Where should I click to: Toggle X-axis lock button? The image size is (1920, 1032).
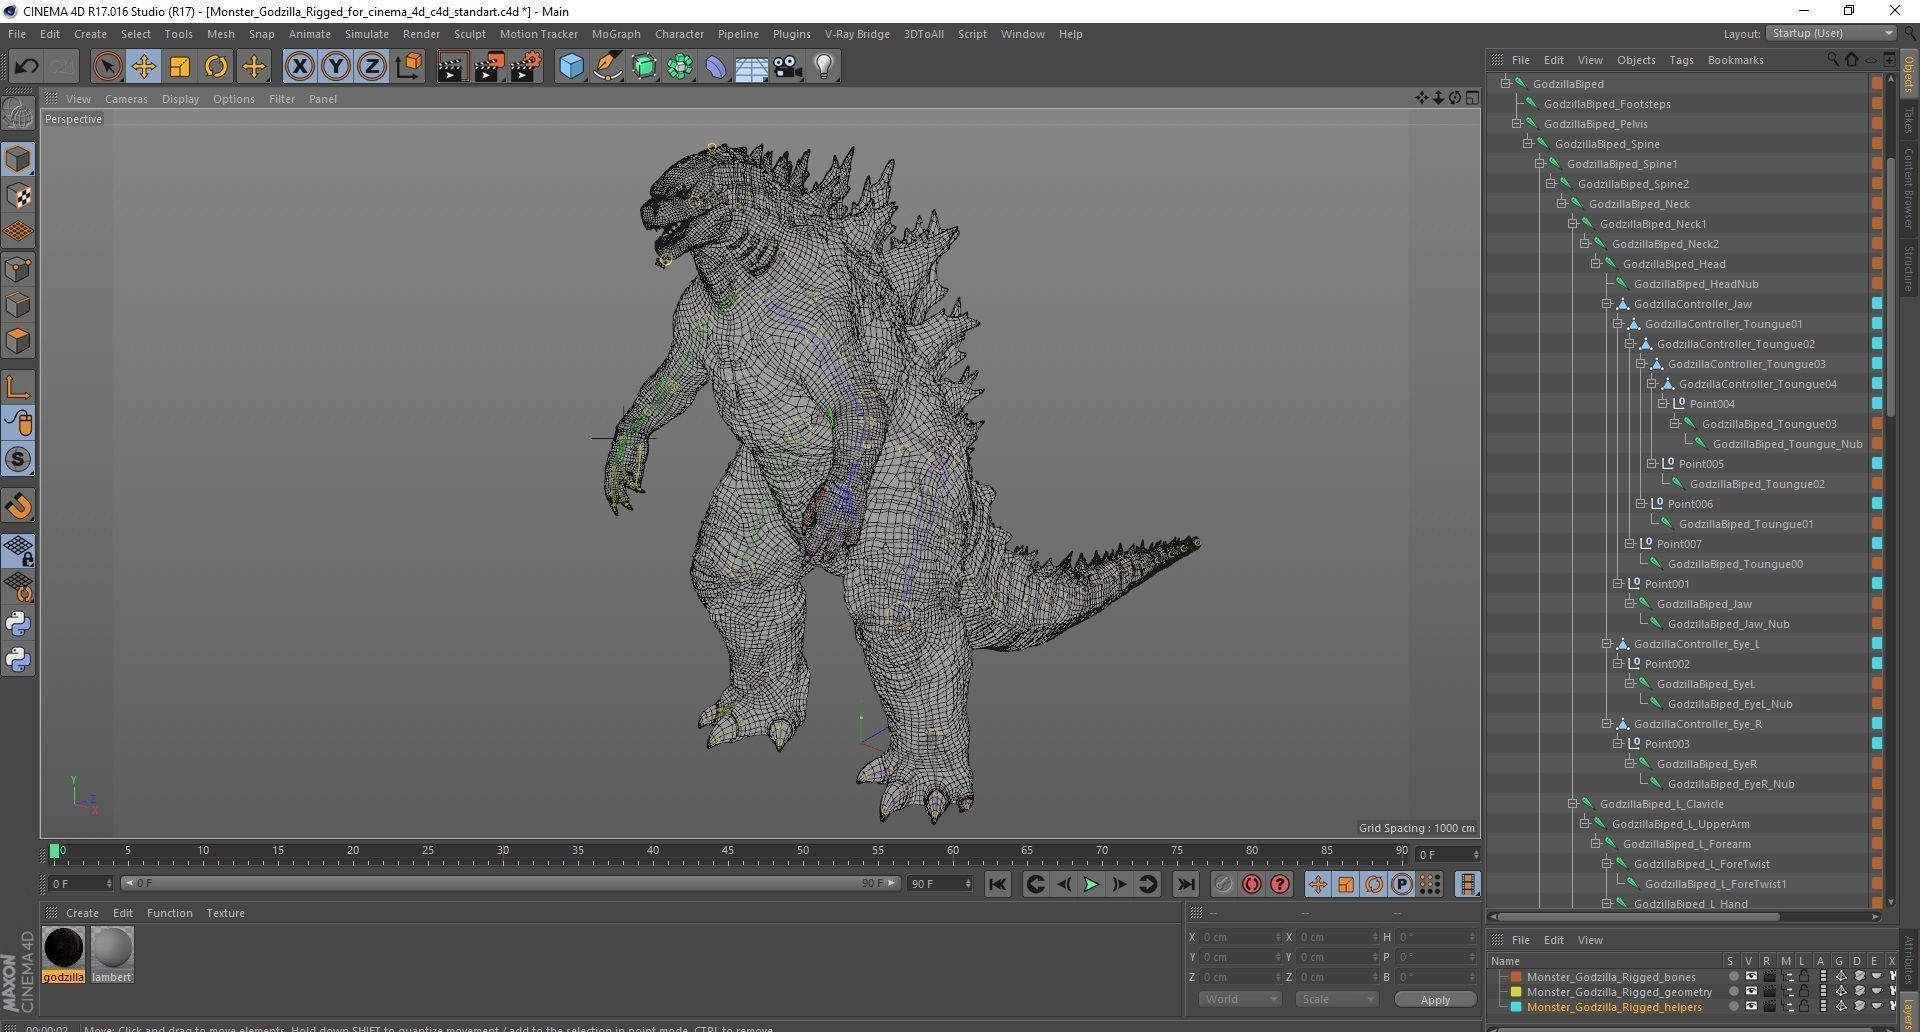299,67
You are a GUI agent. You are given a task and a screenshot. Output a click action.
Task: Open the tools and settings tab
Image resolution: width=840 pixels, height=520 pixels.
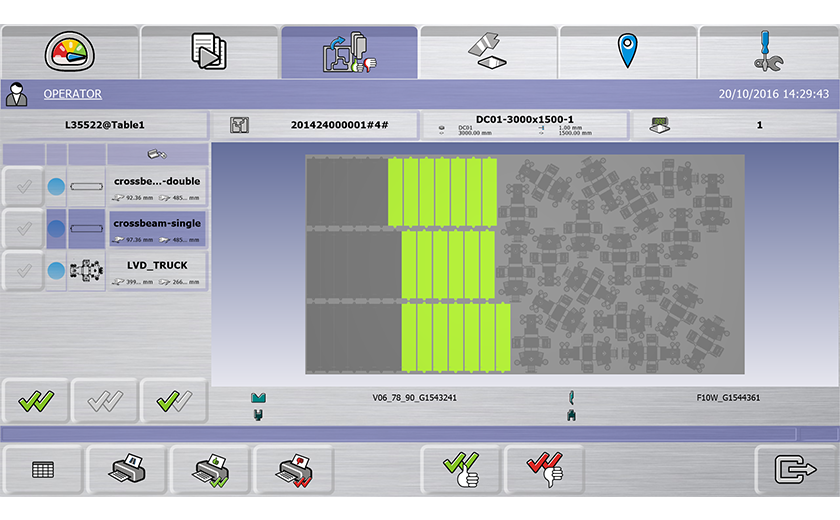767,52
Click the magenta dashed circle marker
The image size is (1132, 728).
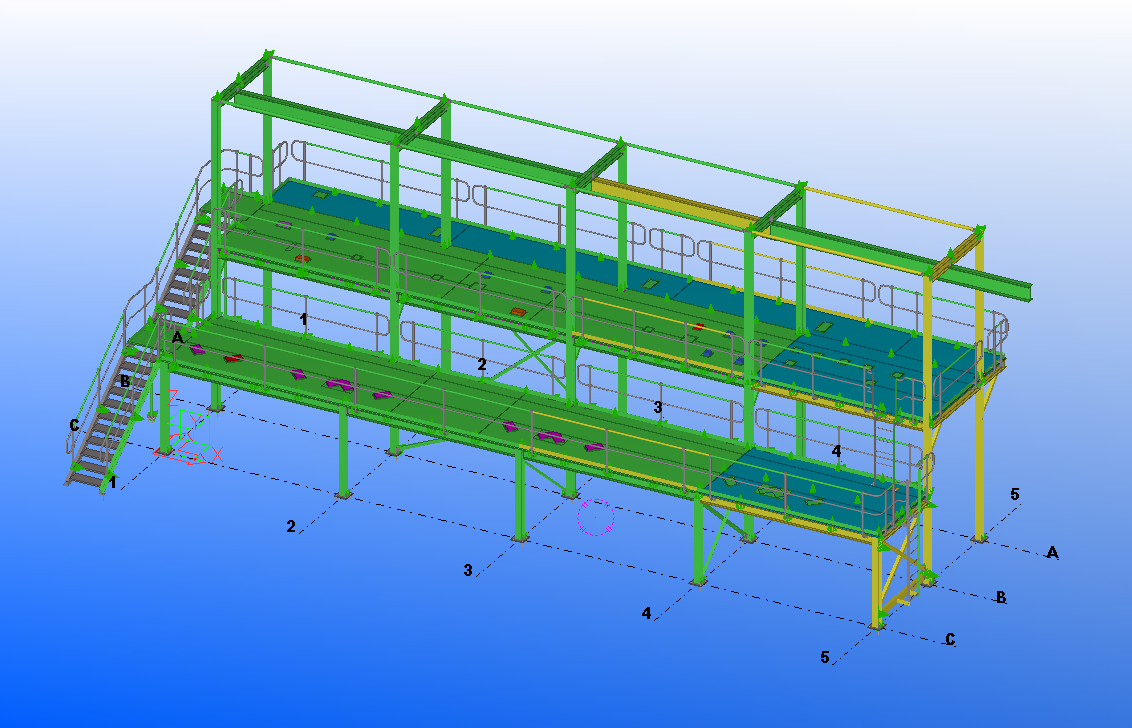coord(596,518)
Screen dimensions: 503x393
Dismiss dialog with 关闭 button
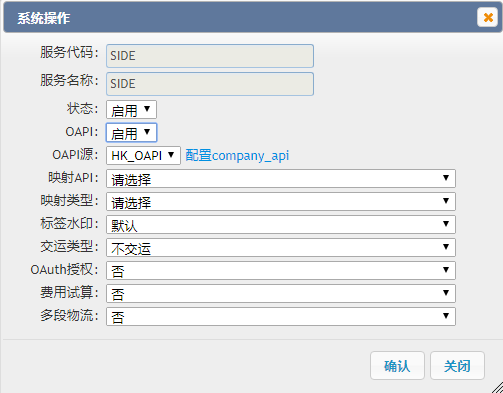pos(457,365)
---
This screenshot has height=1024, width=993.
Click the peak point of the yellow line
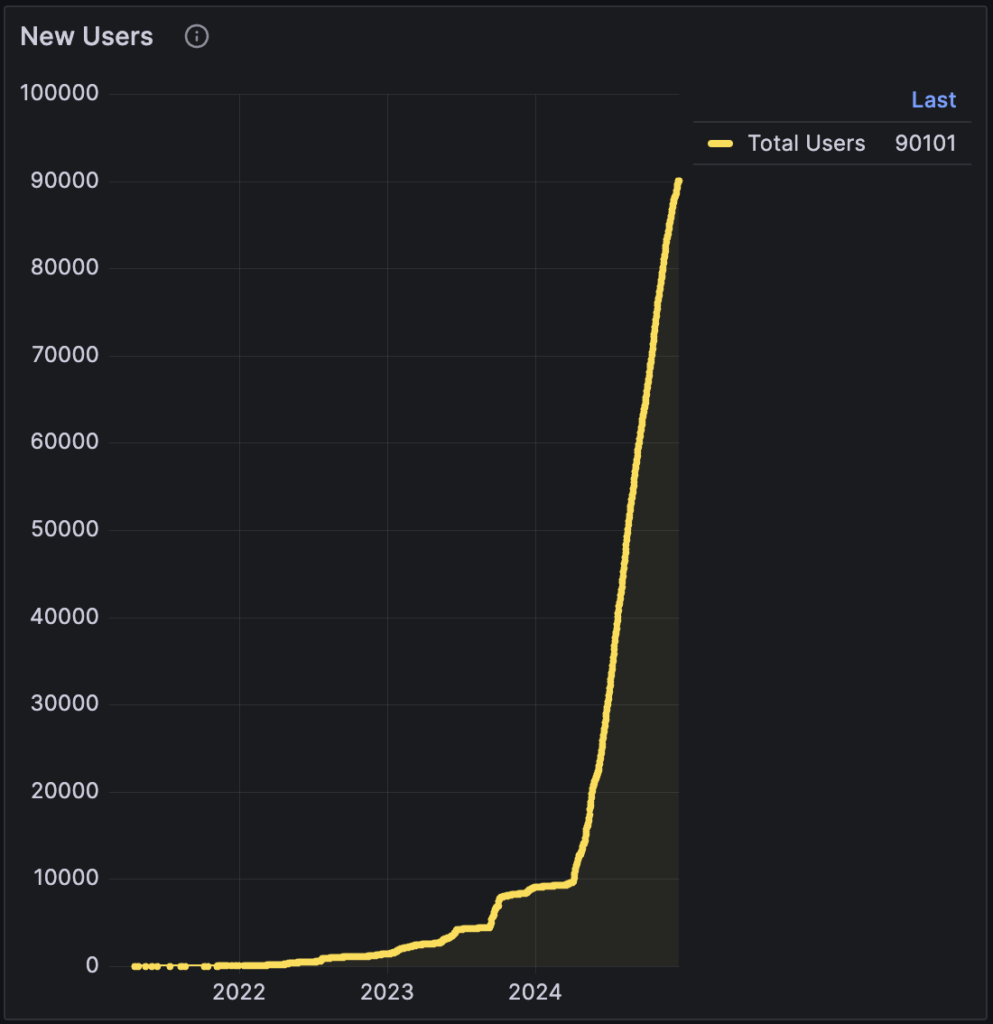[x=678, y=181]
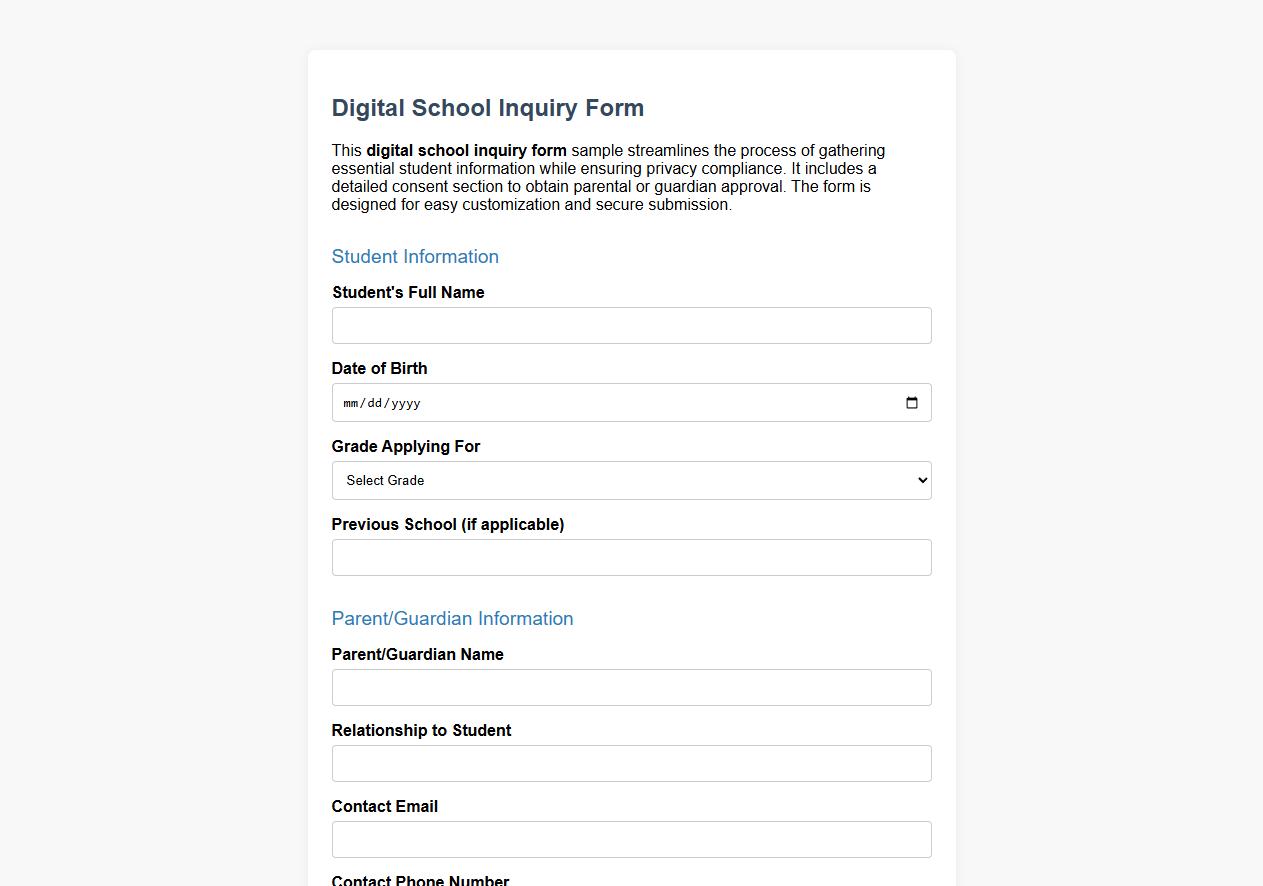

TASK BRIEF: Please copy each line of the records above in which the word "screenshot" can be found.

RESPONSE:
You are a GUI agent. You are given a task and a screenshot. Output a click action.
This screenshot has height=1024, width=993.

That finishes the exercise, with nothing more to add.